Another open question that cannot be answered even by exploiting the most advanced experimental techniques, is which structural changes of phytochromes are the most important to propagate the mechanical signal from the CBD to the PHY domain. Whereas it is possible to gain general knowledge about the identity of structural rearrangements from IR studies, the insight obtained is far away from an atomic-level resolution. On the other hand, XFMS experiments, which have a single-residue spatial resolution, cannot provide time-resolved data at the required accuracy level. Our model, on the contrary, provides a detailed thermodynamic and atomistic description of the additional driving force caused by the enhancing the local fluctuations of the BV chromophore for the multiscale structural changes of the protein involving the Pr and Pfr conformers. We find that the mechanical signal is possibly transferred through the tongue region[17] and the PAS-GAF helical spine[75] to the terminal part of the PHY domain. This observation indicated that the mechanical signal could propagate by pathways found by Takala et al.[17] via the X-ray structures and by Isaksson et al.[75] using NMR.

Notably, the FE barriers estimated in this study agree qualitatively with the absorption spectra of Pr and Pfr. We show that for the protein-chromophore, higher energy is required in the change from Pr to Pfr compared to the reverse transition. The Q-band of absorption of phytochromes lies within 660–700 nm,[38] which corresponds to an energy range of around 155–181 kJ/mol. As shown in this study, the estimated FE barriers are in accord with the fact that the excitation energy must be higher to reach an excited state, which converts Pr via the conical intersection to Pfr. We suggest that the energy dissipation in the protein may play a large role[65] in the difference between the Q-band energies and the FE barriers estimated using VES, as some energy in the form of heat is dissipated to a thermal bath.

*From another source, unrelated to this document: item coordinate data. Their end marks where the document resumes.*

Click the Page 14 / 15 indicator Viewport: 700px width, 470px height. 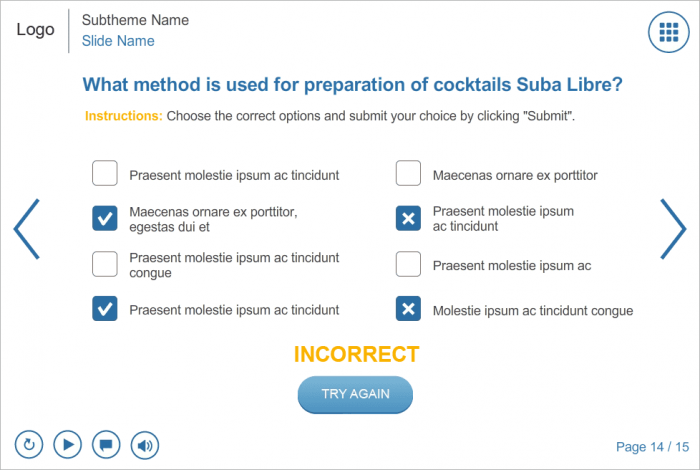pos(652,447)
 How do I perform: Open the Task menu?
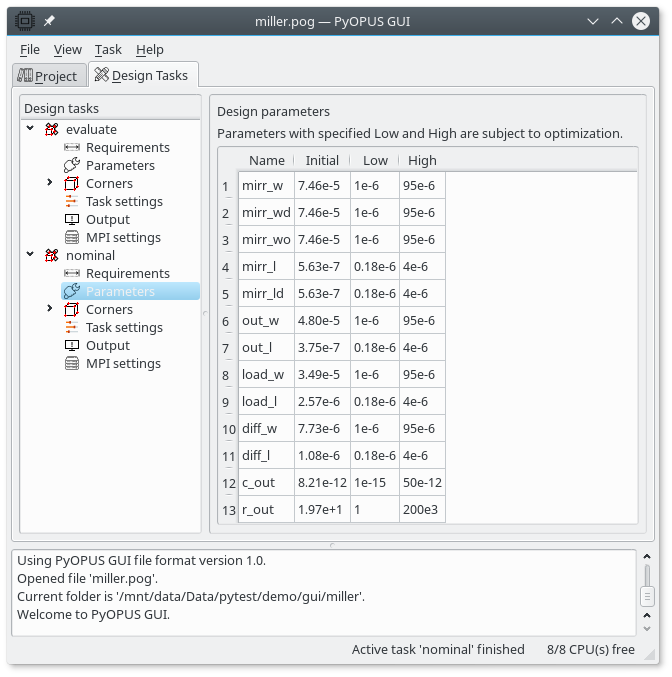tap(108, 49)
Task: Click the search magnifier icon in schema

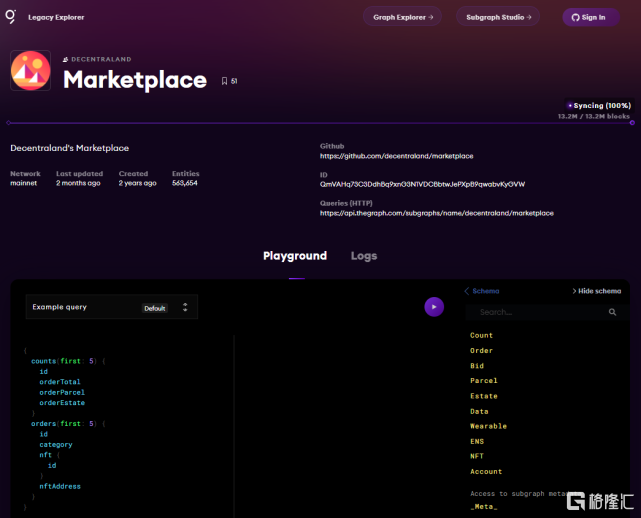Action: (613, 313)
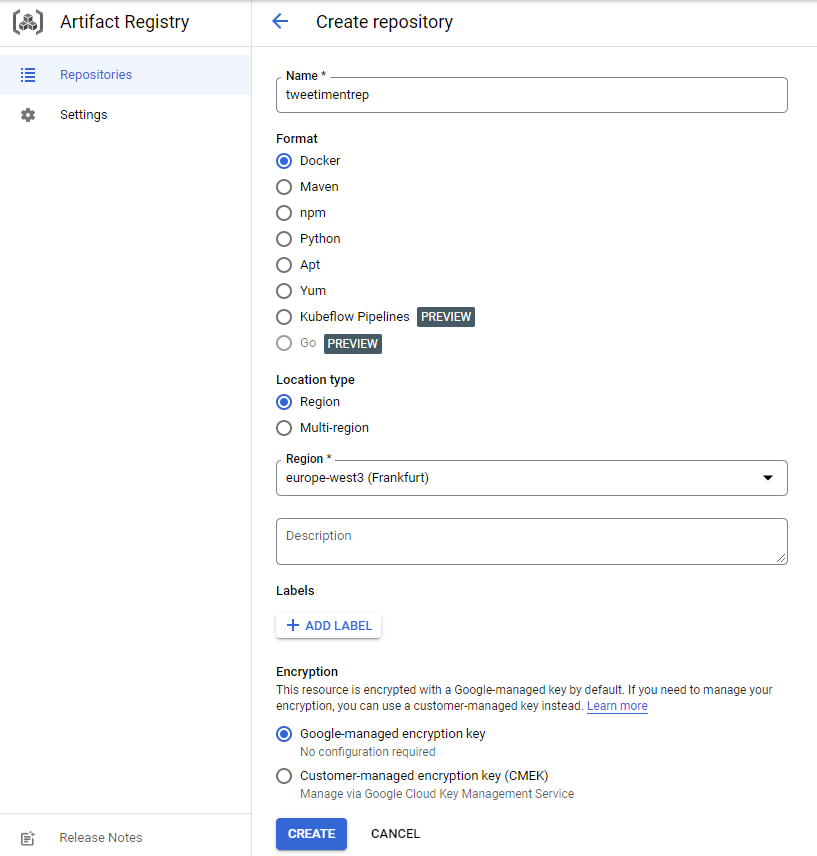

Perhaps the most important result of our study is a possibility of the dark thermal reversion from Pfr to Pr. It has been shown experimentally that the BV-like chromophore may adopt alternate conformations[84] which is indicated by the existence of temperature-dependent chromophore conformations in many phytochromes.[35] The Pfr state of canonical phytochromes has been shown to be heterogeneous in some cases, with a temperature-dependent equilibrium suggested to be important for the thermal reversion.[34] In this study, we show that an interplay between two different Pfr chromophore conformations exists. These metastable states are separated by a relatively low FE barrier that renders the transitions between those states to be on the microsecond time scale (Section S6). This fact is also in agreement with the study by Salewski et al.,[60] where it has been suggested that the Pfr conformer is more prone to populating the CBD with heterogeneous transient chromophore conformations.

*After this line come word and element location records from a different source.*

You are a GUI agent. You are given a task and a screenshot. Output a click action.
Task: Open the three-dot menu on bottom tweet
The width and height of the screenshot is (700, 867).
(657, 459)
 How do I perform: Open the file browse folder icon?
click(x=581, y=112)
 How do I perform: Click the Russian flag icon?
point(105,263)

We show that the disordered part of the tongue region is heavily affected by the rotation of the D-ring pyrrole of BV. Similar behavior has been observed in ligand dissociation.[71] We also observe that, during the dark thermal reversion, the amino acid triad of Arg-466, His-467, and Ser-468 rotates clockwise, breaking the H-bond between Ser-468 and the D-ring pyrrole. This clockwise rotation seems to be biologically important in the stabilization of the Pr conformer via H-bond with Arg-466 and a closing motion of the CBD around the BV chromophore. This process provides information about how the protein environment affects the heterogeneous photodynamics of the chromophore and the possible conversion between β-sheet to α-helix in the conserved tongue region of BphP.

In summary, this work is a next step toward elucidating the complete mechanism of the photoisomerization of a bilin-like chromophore in phytochromes from the thermodynamical point of view. Considering the agreement with existing experimental data and the consistency of our results, our findings may be important for the basic understanding of the conversion between photoproducts in light-responsive proteins.